For the first time in such a long time I could feel water build up into my eyes. I tried to hold it back, thinking happy thoughts. I couldn't let Kellin see me like this. I couldn't let anyone see me like this. I couldn't let Kellin know that his words had affected me. I held up the rope again and the tears soaked back down into my eyelids. I didn't stop once I started, the rope hit against his chest numerous times. In between lashes he spat out words about my past, taking another stab to my heart, "What was it like lying down on the floor, stoned out of your mind, at 3 in the morning? Did you realize that you had no friends? No one cared about you? No one ever liked you?"

"Fucking SHUT UP!" I yelled and I couldn't hold the tears back. The drugs were the biggest regret in my life, once I graduated to the harder drugs I had friends. After getting sober is when everyone left. Nobody close ever knew about my drug problem, I really hoped no one would figure out, but today quickly diminished my hopes.

"Vic, I know everything about you now," Kellin smirked, "you know that, right?" I nodded my head and I looked down trying to hide my tears that were not flowing down my face. I went to the back of the chair and untied his hands from behind his back.

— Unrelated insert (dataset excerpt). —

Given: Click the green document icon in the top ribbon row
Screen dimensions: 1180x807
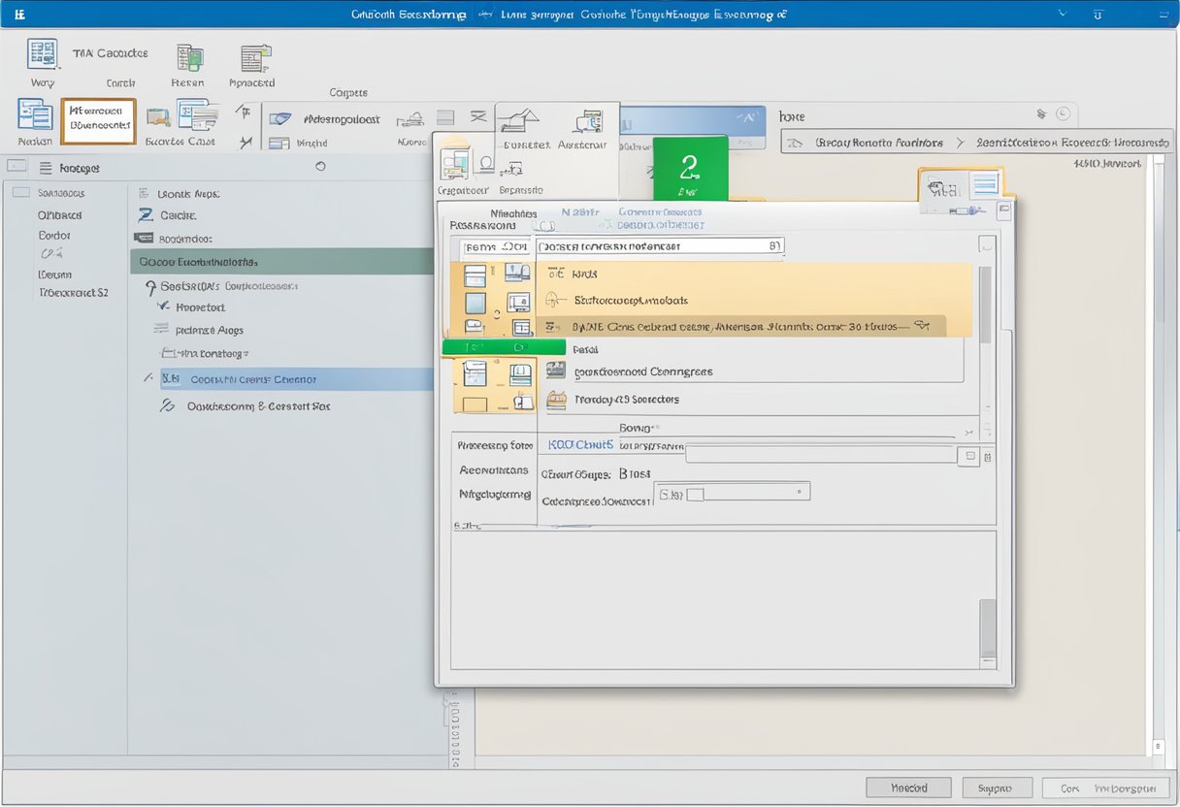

"Just go, I'll be back tomorrow," I kept my head down and wiped the tears from my face. I got ready to get out of here. I didn't want anyone to notice I was crying. I hurried out of Kellin's cell.

"Wait," I heard a small voice form the corner of the chamber, unfortunately that voice belonged to no one else but Kellin. I was really hoping I'd see my mom.

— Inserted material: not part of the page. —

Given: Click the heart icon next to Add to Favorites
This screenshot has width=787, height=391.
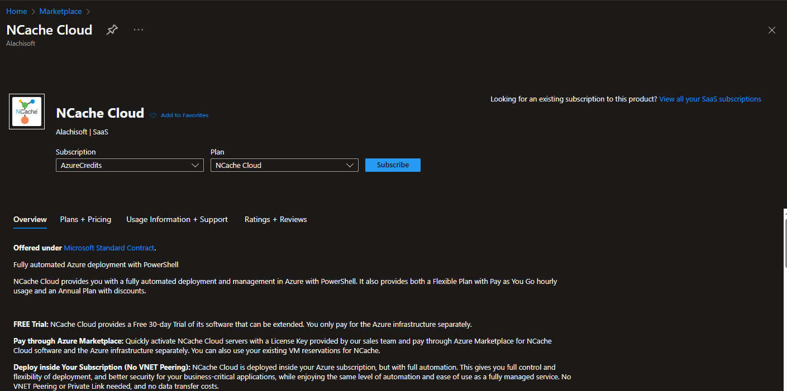Looking at the screenshot, I should [153, 115].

"What do you want now?" I spat back to him.

"I'm sorry, I was just fucking around with you," I wasn't going to accept his apology. If this was his way of "fucking around" with me, then it hurt emotionally. "A- are you crying?" A laugh played at the back of his throat. Fuck this.

"No?" I questioned, I tried my best to cover it up.

"You are," His laughter turned hysterical.

"Fuck off," I growled and waited at the door and tried to dry my tears once again.

"Aw, poor Vic," Kellin mocked me.

I turned around to face him with tear stained cheeks, "I said fuck off Kellin!"

He obviously wasn't afraid of me. He stood next my spot on the floor. He pulled his hand up to my face and wiped the tears from my cheeks. "I'm sorry," He hummed into my ear. I wasn't going to accept it. I turned away from his face, hiding my shame. "I didn't know I was hurting you that bad," He was a fucking liar.

"You did too," I pulled away from him but his arm caught my waist, restricting me from leaving.

"Stop it Vic, you sound whiny," Kellin joked.

"You're not even supposed to know my name," I glared at him, finally turning towards him. Then it came to me why would he want to know everything about only me? Why not everyone else in this facility? "Why did you want my file?" I looked him in his eyes. Fear was in his eyes but he covered it up.

"Because," he shrugged, taking his arm off of me, but still facing me. He turned away for a second, it seemed like he was contemplating what to say. He turned back around and both of his hands pulled on my cheeks, sending me forward to meet his lips. I instantly pulled back.

"W- what the fuck?" I pushed him away from me, bewildered of what just happened.